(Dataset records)
>>>>

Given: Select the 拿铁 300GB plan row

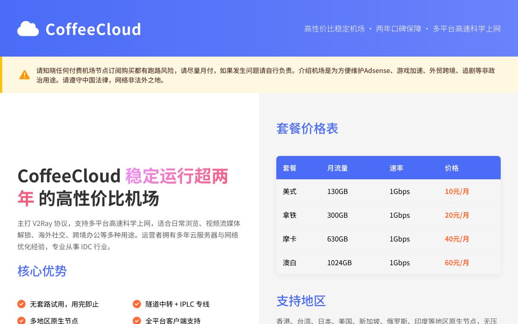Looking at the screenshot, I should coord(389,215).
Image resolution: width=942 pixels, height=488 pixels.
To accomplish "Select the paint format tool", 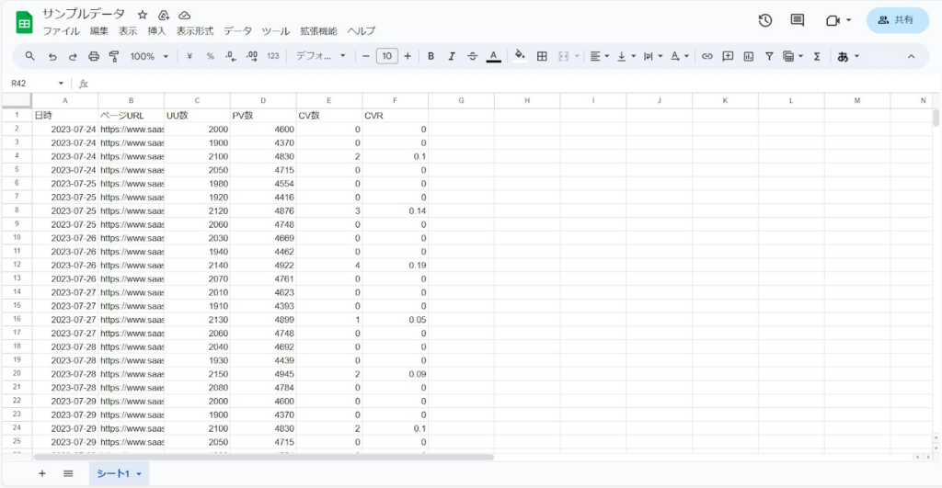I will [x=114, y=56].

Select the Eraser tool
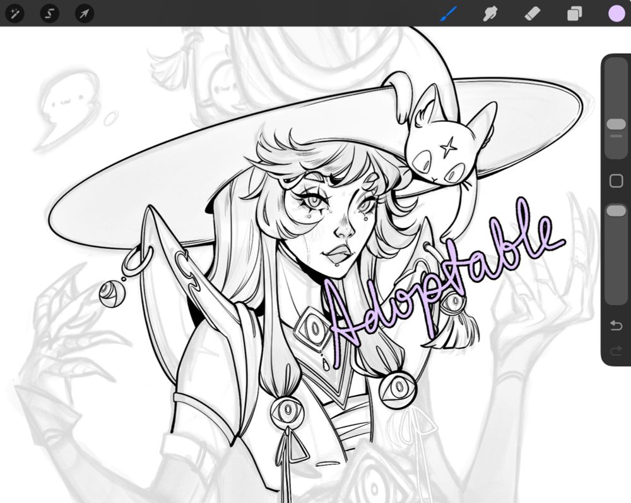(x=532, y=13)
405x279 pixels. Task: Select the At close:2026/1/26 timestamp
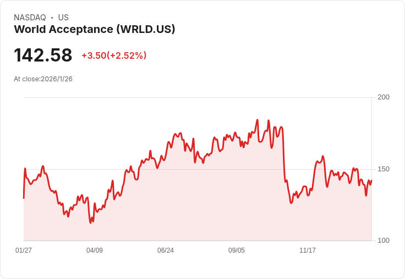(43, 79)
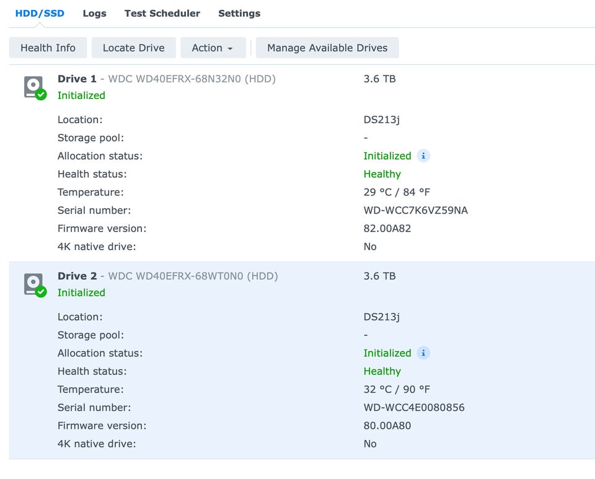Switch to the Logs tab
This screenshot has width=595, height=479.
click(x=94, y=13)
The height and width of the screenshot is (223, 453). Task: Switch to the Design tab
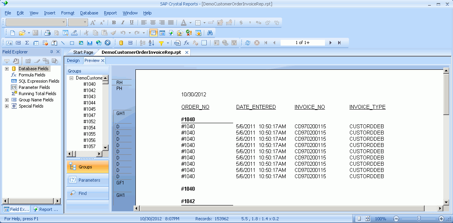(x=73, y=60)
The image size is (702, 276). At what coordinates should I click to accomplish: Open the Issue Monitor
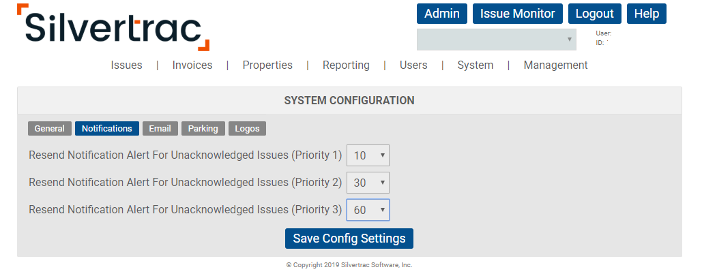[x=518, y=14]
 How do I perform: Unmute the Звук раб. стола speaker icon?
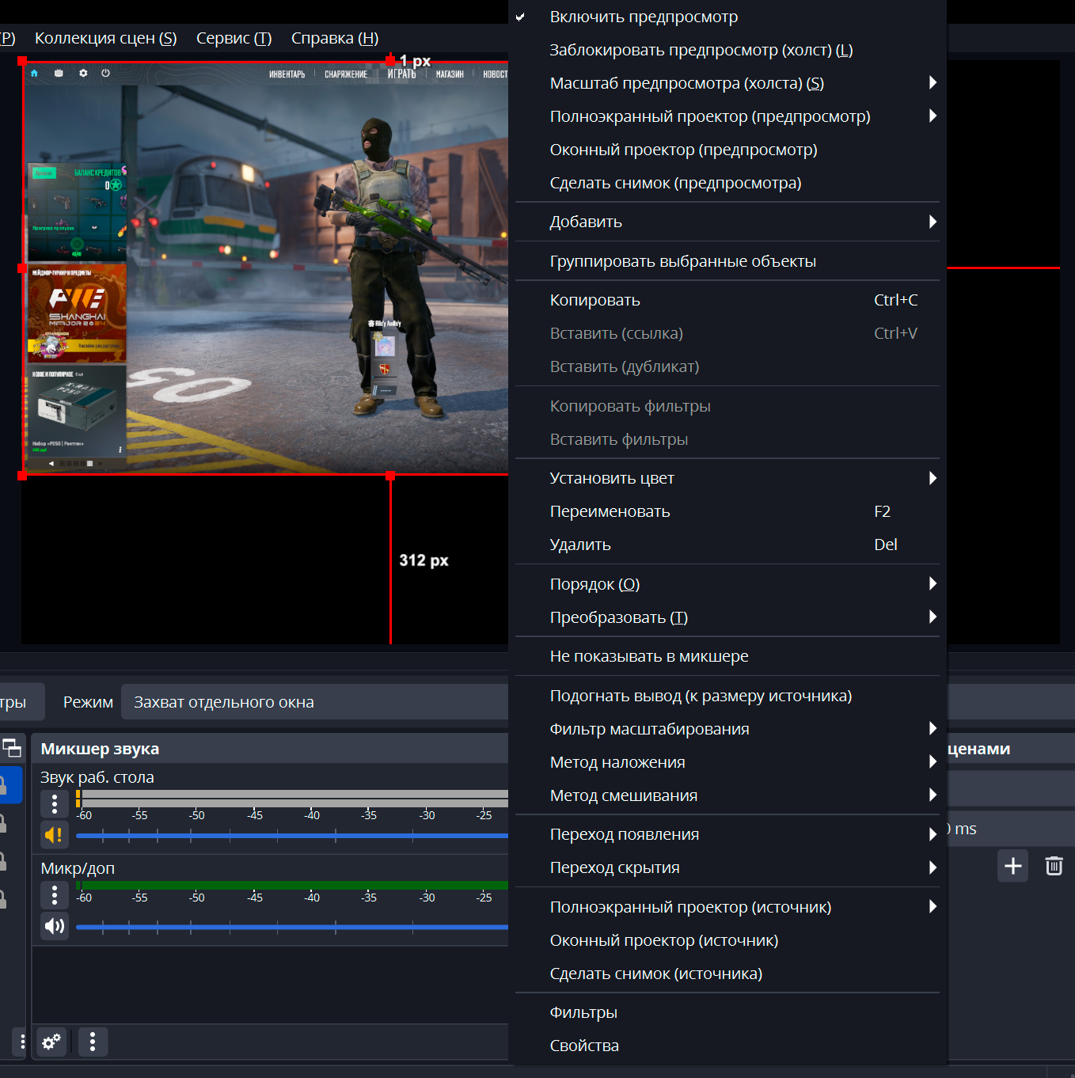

<<<<

ASSIGNMENT: Leaving the pictures aside, transcribe exactly the lines from the one containing "Select the Eraser tool" to the final line of the entries above, both ends included.

EXPECTED ANSWER:
Select the Eraser tool
(x=532, y=13)
405x279 pixels. Task: Select the At close:2026/1/26 timestamp
(43, 79)
Switch to the Logs tab
This screenshot has width=595, height=479.
click(x=94, y=13)
The height and width of the screenshot is (223, 453). Task: Switch to the Design tab
(x=73, y=60)
The image size is (702, 276). At what coordinates should I click to accomplish: Open the Issue Monitor
[x=518, y=14]
 How do I perform: Unmute the Звук раб. стола speaker icon?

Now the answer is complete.